Material for this exercise
———
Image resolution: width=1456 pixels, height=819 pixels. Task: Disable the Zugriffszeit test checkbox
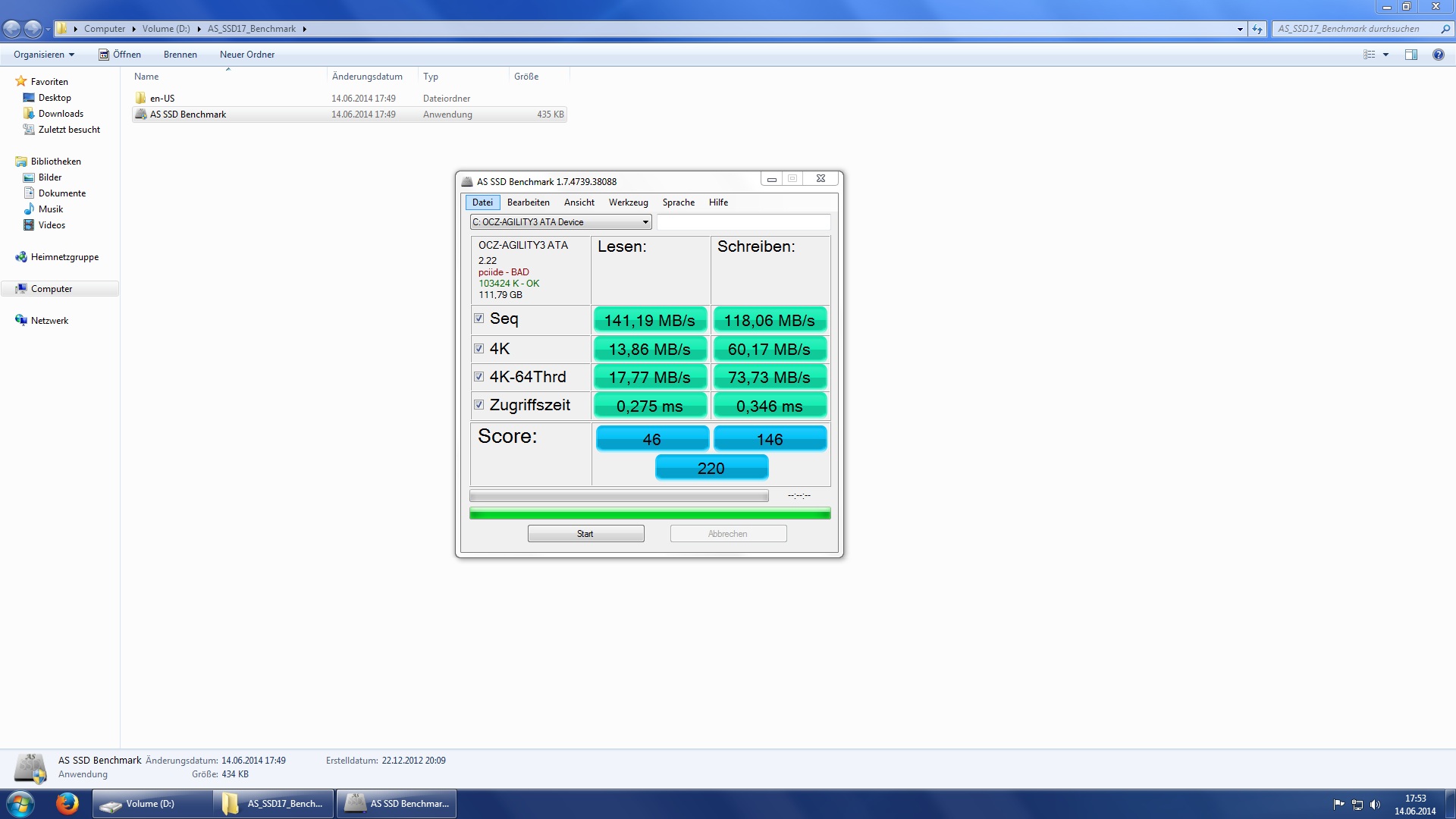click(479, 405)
———
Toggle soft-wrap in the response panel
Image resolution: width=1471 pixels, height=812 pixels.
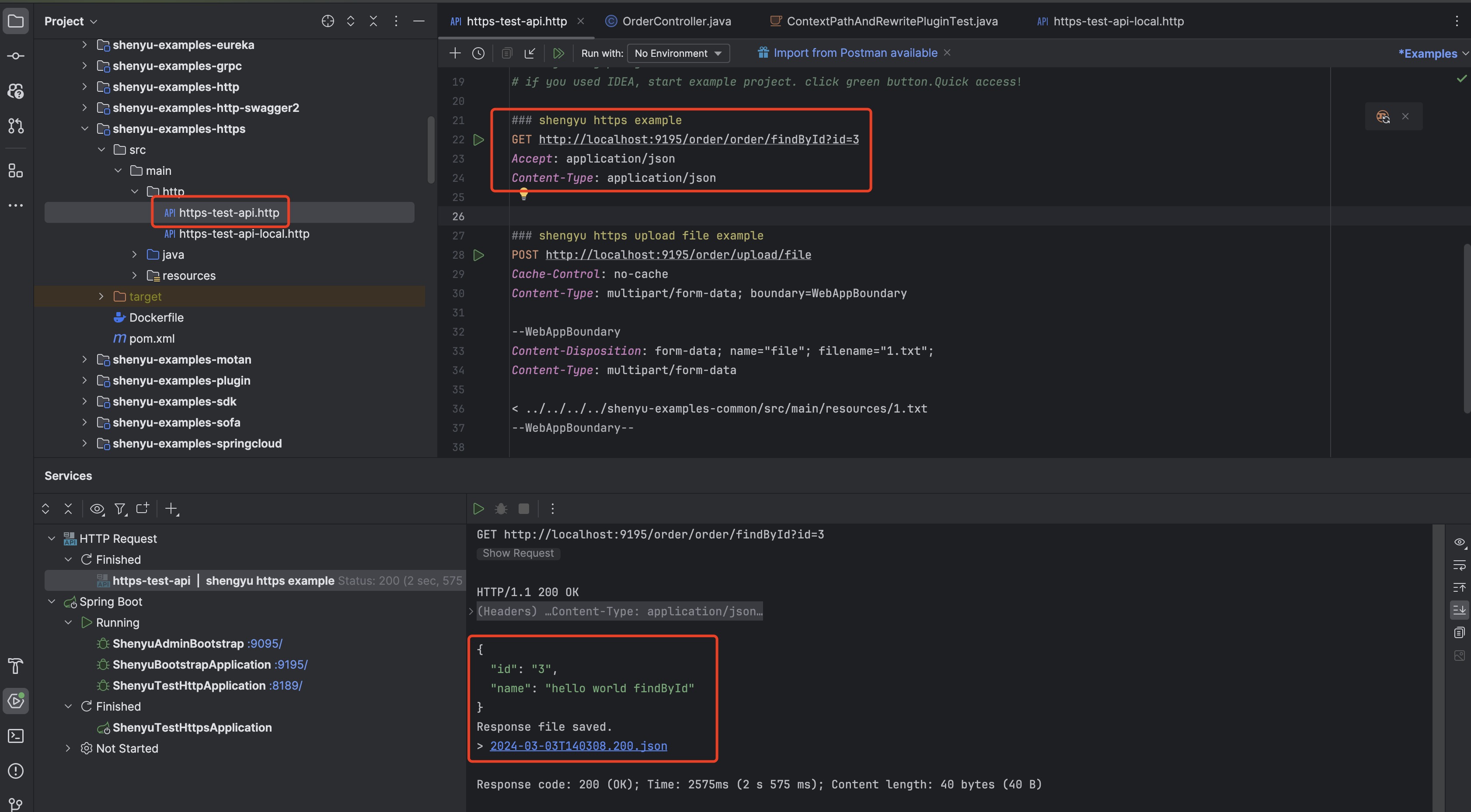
———
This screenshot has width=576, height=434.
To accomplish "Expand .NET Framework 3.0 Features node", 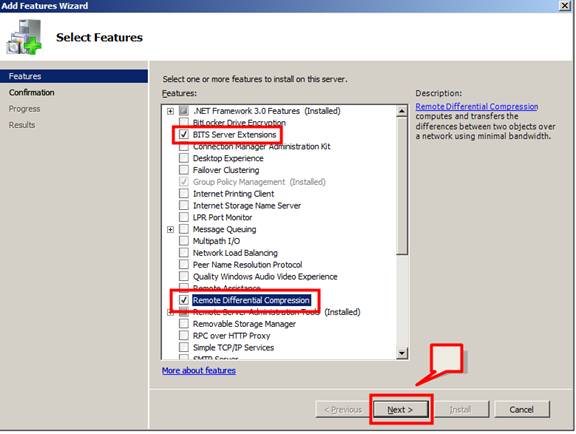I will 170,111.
———
Direction
Please lay out the stretch of records from the line containing "Image resolution: width=1456" through the line containing "click(479, 405)" as a two-column CSV with the headers input and output, one row per record. Put each value in a single quoted field, replace line breaks with spaces, and leave the pictures out.

Solution for this problem
input,output
"Image resolution: width=1456 pixels, height=819 pixels. Task: Disable the Zugriffszeit test checkbox","click(479, 405)"